Colección de Julio Verne. Julio Verne
Чтение книги онлайн.
Читать онлайн книгу Colección de Julio Verne - Julio Verne страница 30
-Inmensamente, señor profesor. Yo podría pagar sin dificultad los diez mil millones de francos a que asciende la deuda de Francia.
Miré con fijeza al extraño personaje que así me hablaba. ¿Abusaba acaso de mi credulidad? El futuro habría de decírmelo.
Capítulo 14
El río Negro
En tres millones ochocientos treinta y dos mil quinientos cincuenta y ocho miriámetros cuadrados, o sea, más de treinta y ocho millones de hectáreas, está evaluada la porción del globo terrestre ocupada por las aguas. Esta masa líquida de dos mil doscientos cincuenta millones de millas cúbicas formaría una esfera de un diámetro de sesenta leguas, cuyo peso sería de tres quintillones de toneladas. Para poder hacerse una idea de lo que esta cantidad representa ha de tenerse en cuenta que un quintifión es a mil millones lo que éstos a la unidad, es decir, que hay tantas veces mil mifiones en un quintillón como unidades hay en mil millones. Y toda esta masa líquida es casi equivalente a la que verterían todos los ríos de la Tierra durante cuarenta mil años.
Durante las épocas geológicas, al período del fuego sucedió el período del agua. El océano fue universal al principio. Luego, poco a poco, en los tiempos silúricos, fueron apareciendo las cimas de las montañas, emergieron islas que desaparecieron bajo diluvios parciales y reaparecieron nuevamente, se soldaron entre sí, formaron continentes y, finalmente, se fijaron geográficamente tal como hoy los vemos. Lo sólido había conquistado a lo líquido treinta y siete millones seiscientas cincuenta y siete millas cuadradas, o sea, doce mil novecientos dieciséis millones de hectáreas.
La configuración de los continentes permite dividir las aguas en cinco grandes partes: el océano Glacial Ártico, el océano Glacial Antártico, el océano Índico, el océano Atlántico y el océano Pacífico.
El océano Pacífico se sitúa del norte al sur entre los dos círculos polares, y del oeste al este entre Asia y América, sobre una extensión de ciento cuarenta y cinco grados en longitud.

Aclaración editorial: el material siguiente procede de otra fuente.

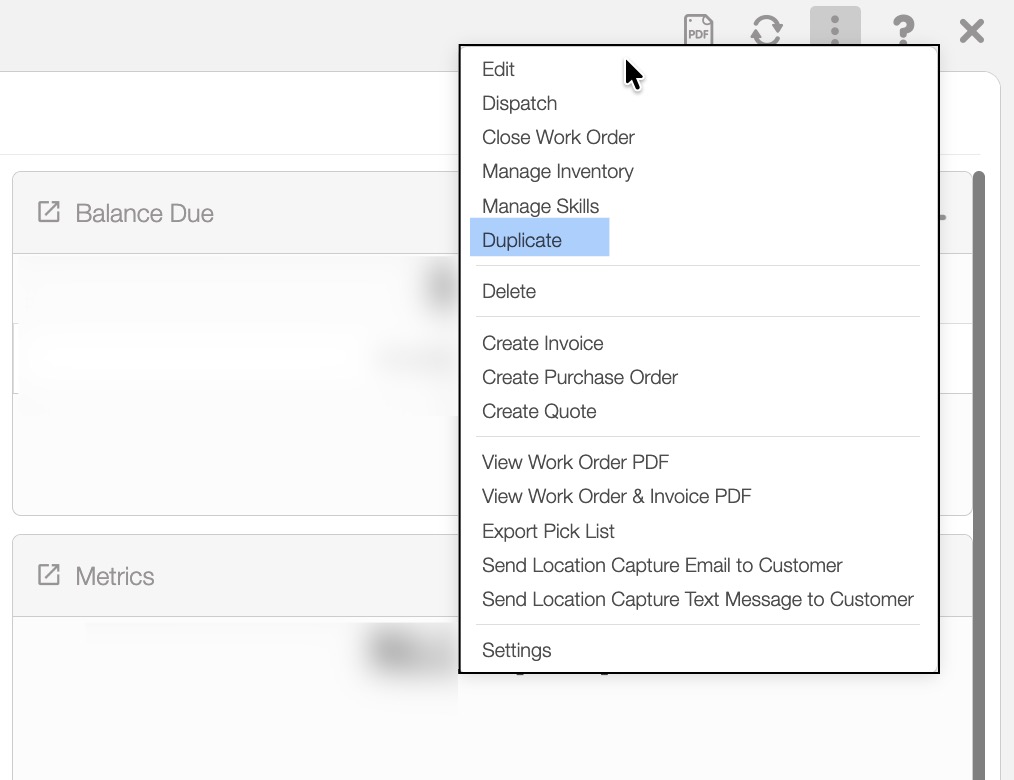Open Manage Inventory menu entry
1014x780 pixels.
click(557, 171)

Es el más tranquilo de los mares; sus corrientes son anchas Y lentas; sus mareas, mediocres; sus lluvias, abundantes. Tal era el océano al que mi destino me había llamado a recorrer en las más extrañas condiciones.
-Señor profesor -me dijo el capitán Nemo-, si desea acompañarme voy a fijar exactamente nuestra posición y el punto de partida de este viaje. Son las doce menos cuarto. Vamos a subir a la superficie.
El capitán Nemo pulsó tres veces un timbre eléctrico. Las bombas comenzaron a expulsar el agua de los depósitos. La aguja del manómetro iba marcando las diferentes presiones con que se acusaba el movimiento ascensional del Nautilus, hasta que se detuvo.
-Hemos llegado -dijo el capitán.
Me dirigí a la escalera central que conducía a la plataforma. Subí por los peldaños de metal y, a través de la escotilla abierta, llegué a la superficie del Nautilus.
La plataforma emergía únicamente unos ochenta centímetros. La proa y la popa del Nautilus remataban su disposición fusiforme que le daba el aspecto de un largo cigarro. Observé que sus planchas de acero, ligeramente imbricadas, se parecían a las escamas que revisten el cuerpo de los grandes reptiles terrestres. Así podía explicarse que aun con los mejores anteojos este barco hubiese sido siempre tomado por un animal marino.
Hacia la mitad de la plataforma, el bote, semiencajado en el casco del navío, formaba una ligera intumescencia. A proa y a popa se elevaban, a escasa altura, dos cabinas de paredes inclinadas y parcialmente cerradas por espesos vidrios lenticulares: la primera, destinada al timonel que dirigía el Nautilus, y la otra, a alojar el potente fanal eléctrico que iluminaba su rumbo.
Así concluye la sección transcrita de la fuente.